Why dask doesnt execute in parallel


Could someone point out what I did wrong with following dask implementation, since it doesnt seems to use the multi cores.

[ Updated with reproducible code]

The code that uses dask :

bookingID = np.arange(1,10000)
book_data = pd.DataFrame(np.random.rand(1000))
def calculate_feature_stats(bookingID):
    curr_book_data = book_data
    row = list()
    row.append(bookingID)
    row.append(curr_book_data.min())
    row.append(curr_book_data.max())
    row.append(curr_book_data.std())
    row.append(curr_book_data.mean())

    return row


calculate_feature_stats = dask.delayed(calculate_feature_stats)


rows = []


for bookid in bookingID.tolist():
    row = calculate_feature_stats(bookid)
    rows.append(row)

  start = time.time()
  rows = dask.persist(*rows)
  end = time.time()
  print(end - start)  # Execution time = 16s in my machine

Code with normal implementation without dask :

bookingID = np.arange(1,10000)
book_data = pd.DataFrame(np.random.rand(1000))

def calculate_feature_stats_normal(bookingID):
    curr_book_data = book_data
    row = list()
    row.append(bookingID)
    row.append(curr_book_data.min())
    row.append(curr_book_data.max())
    row.append(curr_book_data.std())
    row.append(curr_book_data.mean())
   return row


rows = []
start = time.time()
for bookid in bookingID.tolist():
    row = calculate_feature_stats_normal(bookid)
    rows.append(row)
end = time.time()
print(end - start)  # Execution time = 4s in my machine

So, without dask actually faster, how is that possible?


Solution

  • Answer

    Extended comment. You should consider that using dask there is about 1ms overhead (see doc) so if your computation is shorther than that then dask It isn't worth the trouble.
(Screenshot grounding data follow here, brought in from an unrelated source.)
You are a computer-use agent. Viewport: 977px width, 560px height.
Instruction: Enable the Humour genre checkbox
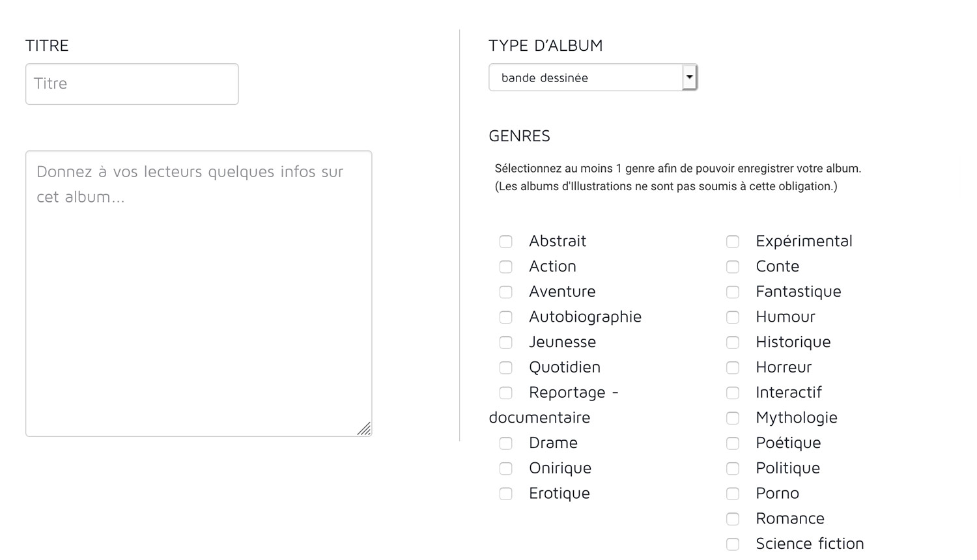pos(733,317)
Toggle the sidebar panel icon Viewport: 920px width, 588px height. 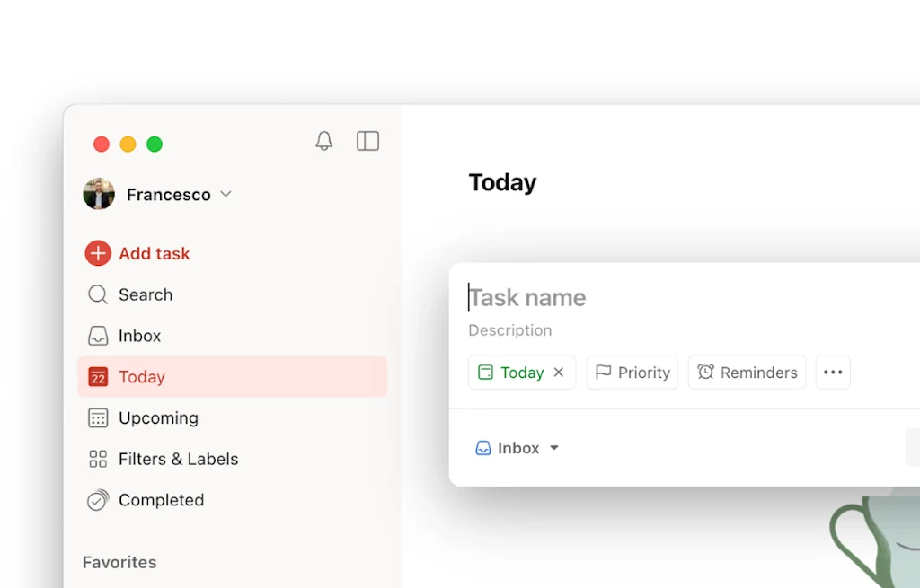367,141
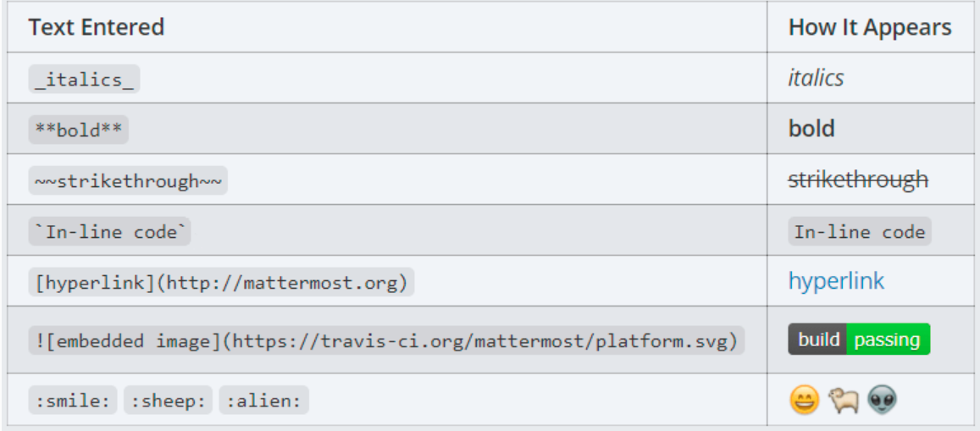Click the rendered italics text
980x431 pixels.
(x=816, y=78)

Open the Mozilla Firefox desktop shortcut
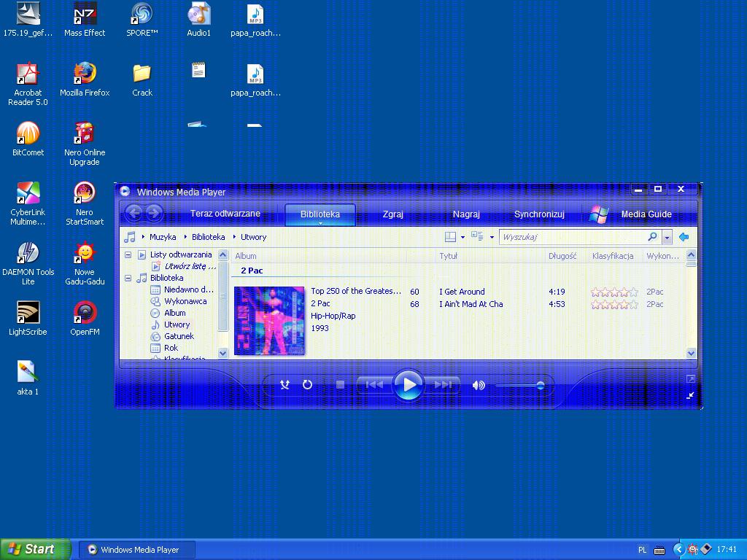click(x=85, y=74)
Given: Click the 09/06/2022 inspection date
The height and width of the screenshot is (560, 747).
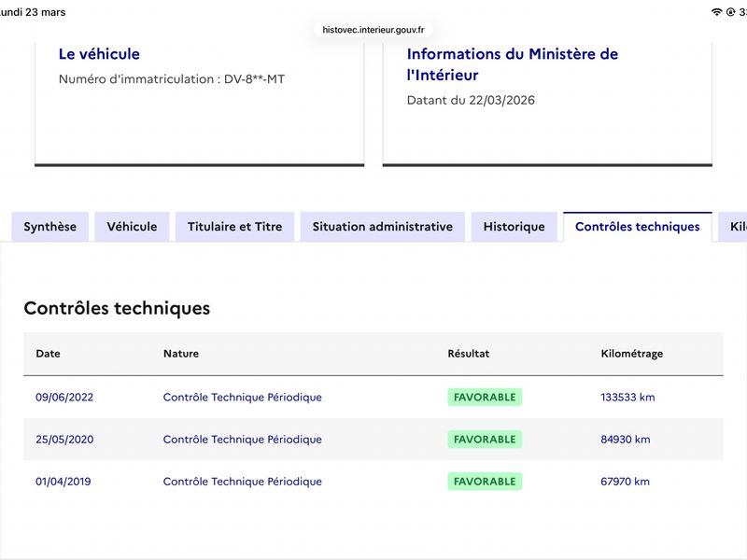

    Going to your specific question I can think of two possible real world scenario: 1. A big dataframe with a column called bookingID and another value 2. A different file for every bookingID

    In the second case you can play from this answer while for the first case you can proceed as following:

    import dask.dataframe as dd
    import numpy as np
    import pandas as pd
    
    
    
    # create dummy df
    df = []
    for i in range(10_000):
        df.append(pd.DataFrame({"id":i,
                                "value":np.random.rand(1000)}))
    df = pd.concat(df, ignore_index=True)
    df = df.sample(frac=1).reset_index(drop=True)
    df.to_parquet("df.parq")
    

    Pandas

    %%time
    df = pd.read_parquet("df.parq")
    out = df.groupby("id").agg({"value":{"min", "max", "std", "mean"}})
    out.columns = [col[1] for col in out.columns]
    out = out.reset_index(drop=True)
    
    CPU times: user 1.65 s, sys: 316 ms, total: 1.96 s
    Wall time: 1.08 s
    

    Dask

    %%time
    df = dd.read_parquet("df.parq")
    out = df.groupby("id").agg({"value":["min", "max", "std", "mean"]}).compute()
    out.columns = [col[1] for col in out.columns]
    out = out.reset_index(drop=True)
    
    CPU times: user 4.94 s, sys: 427 ms, total: 5.36 s
    Wall time: 3.94 s
    

    Final thoughts

    In this situation dask starts to make sense if the df doesn't fit in memory.